Japan’s 2017 election: Plus ça change?

Posted By on Oct 24, 2017 in Events |


This is the second of two events looking at Japan’s General Election. This one looks at politics. On Oct 20 we looked at economics.

Japan’s 2017 election: Plus ça change?

Two days after the election, leading Japan analyst Tobias Harris gives his thoughts to the Delphi Network.

Speaker: Tobias Harris, Teneo Intelligence
https://www.linkedin.com/in/tsharris/
When: October 24 12-1.45am
Where: Danish Embassy Daikanyama
Cost: 7,000yen

Foreign observers enjoy Japanese elections. We are fascinated by the question of how well Japan, almost the biggest and probably the most successful non-Western economy has assimilated the lessons of democracy. After all, when a single party has been in party for 65 of the last 70 years, legitimate doubts may set in….

The fact that mainstream political parties are crumbling from Washington DC to London via Berlin and Paris, makes the Japan general election all the more interesting.
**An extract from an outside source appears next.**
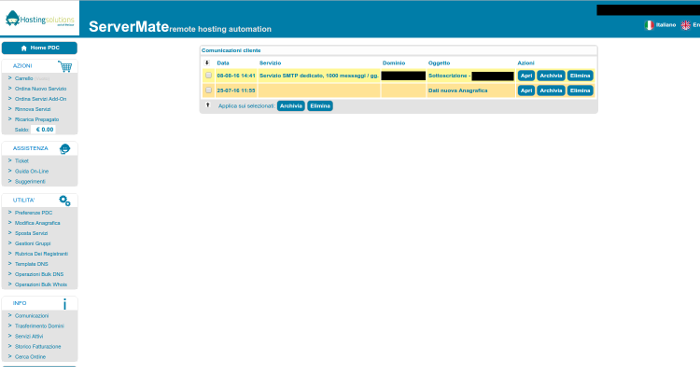Click the Hosting Solutions logo

point(40,19)
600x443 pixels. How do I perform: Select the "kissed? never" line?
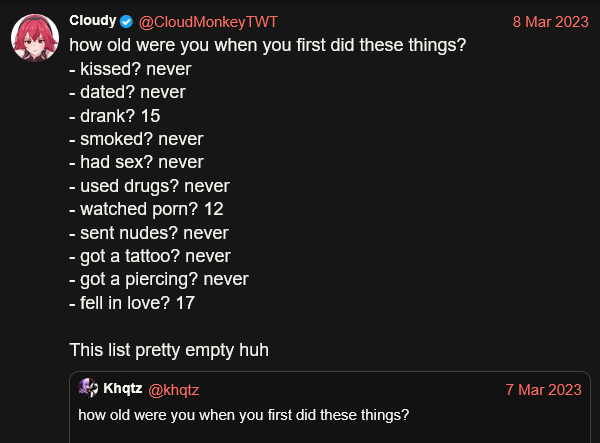[x=130, y=69]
Is triumphant populism (Ie the hatred of elites) coming to Japan, as it has in Europe and the US?

In fact, Japan is “business as usual”. Contempt of the elites is focussed on the bureaucracy, which Prime Minister Abe has brought under control. Strong political leadership is welcome, especially when it is accompanied by economic growth.
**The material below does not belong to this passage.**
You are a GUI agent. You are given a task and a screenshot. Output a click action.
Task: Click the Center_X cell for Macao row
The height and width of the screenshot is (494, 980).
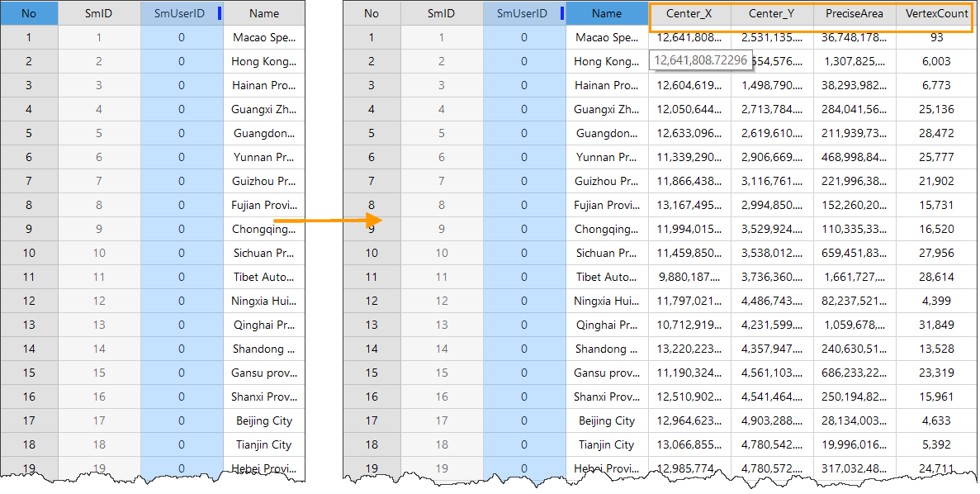coord(689,38)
On some level always hostile to globalization, Japan has maintained the myth of a homogenous culture. Immigrants are few – too few, many argue – and do not act as lightening rod for discontent. Outsourcing, cost-cutting, lower wages – all are conveniently explained by Japan Inc as the outcome of global competition. The electorate seems to accept this explanation, unable to articulate a vision of change (as Boris Johnson, Donald Trump, France’s Marine LePen and Germany’s AfD have done, with more or less success).

Japan’s domestic politics is overshadowed by the importance of the US alliance – the country which destroyed and then rebuilt the archipelago. There is no Japanese equivalent of the expression “special relationship” which marks UK obeisance to its overlord -but Japan’s dependence is greater. With military action circumscribed by its constitution, Japan follows the US world order and in return, exploits America’s open markets.
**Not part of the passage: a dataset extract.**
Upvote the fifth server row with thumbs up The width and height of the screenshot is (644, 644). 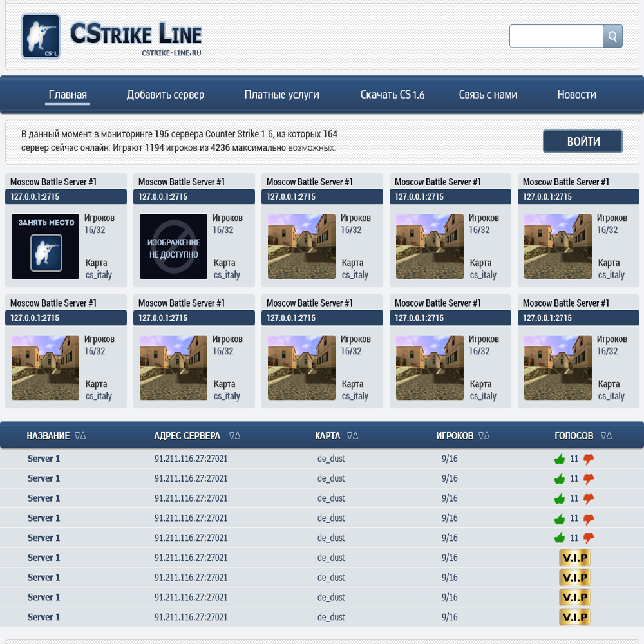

Can the coming election change the country? Compared to events in the UK or France, probably not. No Japanese leader is going to sever ties with the US (the equivalent of Brexi). And unlike France, we don’t see the incumbent Liberal Democratic Party collapsing, as the French socialist party did.

Japan’s “opposition” is just as typical as LDP dominance. it is a mess. The Democratic Party of Japan, which threatened to revolutionize Japan a few years back, has imploded. Cleverness and aggression are exhibited purely by Ms Koike, governor of Tokyo. But she is not running for PM, despite her new party being the only competitive entity. Her party’s manifesto differs only in detail (some admittedly important like her desire to postpone the consumption tax) from Abe’s. This is not surprising, as her natural habitat is the LDP – assuming they could ever accommodate such an aggressive personality.

With the economy emerging from a 10 year slump; a lack of pressure to “liberalize” from newly protectionist Europe and America; the battle against the bureaucracy seemingly won…this election lacks faultlines – apart from for Abe to keep himself in power until 2021.

Ironically, the real but hidden faultline in Japan is quite open in other countries: identity politics. Is Japan a pacifist, passive US appendage or a self-determining entity with an engaged electorate debating foreign and domestic policy?

But this debate is barely allowed to surface beyond the black trucks and blaring loudspeakers roaming the streets at the weekend. In that sense, the establishment is keeping things well “under wraps” – and arguably showing far greater political skill than her Western allies.